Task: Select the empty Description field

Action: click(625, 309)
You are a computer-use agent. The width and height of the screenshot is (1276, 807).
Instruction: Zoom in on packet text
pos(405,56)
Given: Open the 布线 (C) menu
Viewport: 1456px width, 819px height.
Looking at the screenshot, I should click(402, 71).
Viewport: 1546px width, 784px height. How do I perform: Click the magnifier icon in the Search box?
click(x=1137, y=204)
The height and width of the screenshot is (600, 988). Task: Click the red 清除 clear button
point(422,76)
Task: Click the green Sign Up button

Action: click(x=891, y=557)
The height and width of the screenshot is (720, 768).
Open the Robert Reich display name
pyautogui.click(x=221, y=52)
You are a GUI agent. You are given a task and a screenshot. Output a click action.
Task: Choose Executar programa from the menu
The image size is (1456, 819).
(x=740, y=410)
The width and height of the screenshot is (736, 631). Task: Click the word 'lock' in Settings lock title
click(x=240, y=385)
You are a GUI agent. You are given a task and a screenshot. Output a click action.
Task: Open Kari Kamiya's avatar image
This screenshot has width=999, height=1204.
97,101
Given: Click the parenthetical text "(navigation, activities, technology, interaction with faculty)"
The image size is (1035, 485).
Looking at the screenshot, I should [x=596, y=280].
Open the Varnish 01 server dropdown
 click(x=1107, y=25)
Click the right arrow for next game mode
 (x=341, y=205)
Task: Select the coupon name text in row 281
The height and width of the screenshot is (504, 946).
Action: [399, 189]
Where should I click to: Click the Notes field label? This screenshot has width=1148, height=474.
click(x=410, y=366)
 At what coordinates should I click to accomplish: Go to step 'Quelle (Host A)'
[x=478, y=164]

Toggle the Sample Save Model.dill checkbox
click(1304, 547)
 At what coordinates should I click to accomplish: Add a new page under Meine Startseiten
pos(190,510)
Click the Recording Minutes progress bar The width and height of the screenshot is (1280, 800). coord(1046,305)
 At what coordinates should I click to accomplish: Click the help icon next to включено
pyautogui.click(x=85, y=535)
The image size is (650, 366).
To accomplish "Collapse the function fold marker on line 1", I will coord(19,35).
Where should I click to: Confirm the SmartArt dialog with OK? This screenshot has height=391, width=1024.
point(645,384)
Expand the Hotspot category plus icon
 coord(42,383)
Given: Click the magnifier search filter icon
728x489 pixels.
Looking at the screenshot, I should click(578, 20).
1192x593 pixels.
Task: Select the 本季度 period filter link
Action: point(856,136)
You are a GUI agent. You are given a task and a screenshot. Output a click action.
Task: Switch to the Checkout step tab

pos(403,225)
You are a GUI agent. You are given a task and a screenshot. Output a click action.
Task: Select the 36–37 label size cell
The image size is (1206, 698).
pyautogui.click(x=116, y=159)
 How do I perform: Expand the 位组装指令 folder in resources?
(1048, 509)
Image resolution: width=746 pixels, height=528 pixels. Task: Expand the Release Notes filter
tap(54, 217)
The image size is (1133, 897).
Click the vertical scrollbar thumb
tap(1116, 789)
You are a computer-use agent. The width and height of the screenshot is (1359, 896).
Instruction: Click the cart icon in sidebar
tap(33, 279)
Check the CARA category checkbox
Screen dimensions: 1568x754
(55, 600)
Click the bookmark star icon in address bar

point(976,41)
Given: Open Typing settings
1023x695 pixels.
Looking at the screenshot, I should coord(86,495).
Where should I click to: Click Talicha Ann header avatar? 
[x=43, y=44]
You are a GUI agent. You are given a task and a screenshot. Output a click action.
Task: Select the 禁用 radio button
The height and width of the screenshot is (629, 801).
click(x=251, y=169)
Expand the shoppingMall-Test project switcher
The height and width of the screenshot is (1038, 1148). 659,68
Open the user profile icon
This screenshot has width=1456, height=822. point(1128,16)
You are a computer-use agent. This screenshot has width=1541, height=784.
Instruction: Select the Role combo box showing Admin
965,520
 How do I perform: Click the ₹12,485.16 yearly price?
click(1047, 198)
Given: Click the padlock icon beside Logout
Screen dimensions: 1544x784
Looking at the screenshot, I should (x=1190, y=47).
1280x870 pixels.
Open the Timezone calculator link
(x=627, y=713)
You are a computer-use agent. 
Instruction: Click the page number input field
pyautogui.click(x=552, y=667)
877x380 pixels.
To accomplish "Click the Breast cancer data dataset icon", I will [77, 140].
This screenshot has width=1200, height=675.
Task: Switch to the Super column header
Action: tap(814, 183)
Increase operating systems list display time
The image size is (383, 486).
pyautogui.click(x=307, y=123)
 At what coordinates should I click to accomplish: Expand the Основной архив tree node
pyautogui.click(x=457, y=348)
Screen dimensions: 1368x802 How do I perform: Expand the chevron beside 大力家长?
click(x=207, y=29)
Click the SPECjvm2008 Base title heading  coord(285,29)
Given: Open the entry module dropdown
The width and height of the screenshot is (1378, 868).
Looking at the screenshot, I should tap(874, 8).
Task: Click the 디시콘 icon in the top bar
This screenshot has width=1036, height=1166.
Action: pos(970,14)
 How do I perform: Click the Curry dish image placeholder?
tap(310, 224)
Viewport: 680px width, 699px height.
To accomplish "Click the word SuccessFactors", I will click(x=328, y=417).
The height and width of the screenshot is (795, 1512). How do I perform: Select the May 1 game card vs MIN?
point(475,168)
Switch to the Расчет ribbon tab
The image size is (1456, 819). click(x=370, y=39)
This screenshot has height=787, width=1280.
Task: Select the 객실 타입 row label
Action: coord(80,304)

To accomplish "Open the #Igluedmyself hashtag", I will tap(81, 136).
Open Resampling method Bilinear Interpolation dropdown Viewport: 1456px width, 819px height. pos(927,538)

## Exercise directions
Reproduce all the records above line for line, with no changes.

## Exercise output
Task: Select the empty Description field

Action: click(625, 309)
You are a computer-use agent. The width and height of the screenshot is (1276, 807).
Instruction: Zoom in on packet text
pos(405,56)
Given: Open the 布线 (C) menu
Viewport: 1456px width, 819px height.
Looking at the screenshot, I should click(402, 71).
Viewport: 1546px width, 784px height. How do I perform: Click the magnifier icon in the Search box?
click(x=1137, y=204)
The height and width of the screenshot is (600, 988). Task: Click the red 清除 clear button
point(422,76)
Task: Click the green Sign Up button

Action: click(x=891, y=557)
The height and width of the screenshot is (720, 768).
Open the Robert Reich display name
pyautogui.click(x=221, y=52)
You are a GUI agent. You are given a task and a screenshot. Output a click action.
Task: Choose Executar programa from the menu
The image size is (1456, 819).
(x=740, y=410)
The width and height of the screenshot is (736, 631). Task: Click the word 'lock' in Settings lock title
click(x=240, y=385)
You are a GUI agent. You are given a task and a screenshot. Output a click action.
Task: Open Kari Kamiya's avatar image
This screenshot has width=999, height=1204.
97,101
Given: Click the parenthetical text "(navigation, activities, technology, interaction with faculty)"
The image size is (1035, 485).
Looking at the screenshot, I should [x=596, y=280].
Open the Varnish 01 server dropdown
 click(x=1107, y=25)
Click the right arrow for next game mode
 (x=341, y=205)
Task: Select the coupon name text in row 281
The height and width of the screenshot is (504, 946).
Action: [399, 189]
Where should I click to: Click the Notes field label? This screenshot has width=1148, height=474.
click(x=410, y=366)
 At what coordinates should I click to accomplish: Go to step 'Quelle (Host A)'
[x=478, y=164]

Toggle the Sample Save Model.dill checkbox
click(1304, 547)
 At what coordinates should I click to accomplish: Add a new page under Meine Startseiten
pos(190,510)
Click the Recording Minutes progress bar The width and height of the screenshot is (1280, 800). coord(1046,305)
 At what coordinates should I click to accomplish: Click the help icon next to включено
pyautogui.click(x=85, y=535)
The image size is (650, 366).
To accomplish "Collapse the function fold marker on line 1", I will coord(19,35).
Where should I click to: Confirm the SmartArt dialog with OK? This screenshot has height=391, width=1024.
point(645,384)
Expand the Hotspot category plus icon
 coord(42,383)
Given: Click the magnifier search filter icon
728x489 pixels.
Looking at the screenshot, I should click(578, 20).
1192x593 pixels.
Task: Select the 本季度 period filter link
Action: point(856,136)
You are a GUI agent. You are given a task and a screenshot. Output a click action.
Task: Switch to the Checkout step tab

pos(403,225)
You are a GUI agent. You are given a task and a screenshot. Output a click action.
Task: Select the 36–37 label size cell
The image size is (1206, 698).
pyautogui.click(x=116, y=159)
 How do I perform: Expand the 位组装指令 folder in resources?
(1048, 509)
Image resolution: width=746 pixels, height=528 pixels. Task: Expand the Release Notes filter
tap(54, 217)
The image size is (1133, 897).
Click the vertical scrollbar thumb
tap(1116, 789)
You are a computer-use agent. The width and height of the screenshot is (1359, 896).
Instruction: Click the cart icon in sidebar
tap(33, 279)
Check the CARA category checkbox
Screen dimensions: 1568x754
(55, 600)
Click the bookmark star icon in address bar

point(976,41)
Given: Open Typing settings
1023x695 pixels.
Looking at the screenshot, I should coord(86,495).
Where should I click to: Click Talicha Ann header avatar? 
[x=43, y=44]
You are a GUI agent. You are given a task and a screenshot. Output a click action.
Task: Select the 禁用 radio button
The height and width of the screenshot is (629, 801).
click(x=251, y=169)
Expand the shoppingMall-Test project switcher
The height and width of the screenshot is (1038, 1148). 659,68
Open the user profile icon
This screenshot has width=1456, height=822. point(1128,16)
You are a computer-use agent. This screenshot has width=1541, height=784.
Instruction: Select the Role combo box showing Admin
965,520
 How do I perform: Click the ₹12,485.16 yearly price?
click(1047, 198)
Given: Click the padlock icon beside Logout
Screen dimensions: 1544x784
Looking at the screenshot, I should (x=1190, y=47).
1280x870 pixels.
Open the Timezone calculator link
(x=627, y=713)
You are a computer-use agent. 
Instruction: Click the page number input field
pyautogui.click(x=552, y=667)
877x380 pixels.
To accomplish "Click the Breast cancer data dataset icon", I will [77, 140].
This screenshot has width=1200, height=675.
Task: Switch to the Super column header
Action: tap(814, 183)
Increase operating systems list display time
The image size is (383, 486).
pyautogui.click(x=307, y=123)
 At what coordinates should I click to accomplish: Expand the Основной архив tree node
pyautogui.click(x=457, y=348)
Screen dimensions: 1368x802 How do I perform: Expand the chevron beside 大力家长?
click(x=207, y=29)
Click the SPECjvm2008 Base title heading  coord(285,29)
Given: Open the entry module dropdown
The width and height of the screenshot is (1378, 868).
Looking at the screenshot, I should tap(874, 8).
Task: Click the 디시콘 icon in the top bar
This screenshot has width=1036, height=1166.
Action: pos(970,14)
 How do I perform: Click the Curry dish image placeholder?
tap(310, 224)
Viewport: 680px width, 699px height.
To accomplish "Click the word SuccessFactors", I will click(x=328, y=417).
The height and width of the screenshot is (795, 1512). How do I perform: Select the May 1 game card vs MIN?
point(475,168)
Switch to the Расчет ribbon tab
The image size is (1456, 819). click(x=370, y=39)
This screenshot has height=787, width=1280.
Task: Select the 객실 타입 row label
Action: coord(80,304)

To accomplish "Open the #Igluedmyself hashtag", I will tap(81, 136).
Open Resampling method Bilinear Interpolation dropdown Viewport: 1456px width, 819px height. pos(927,538)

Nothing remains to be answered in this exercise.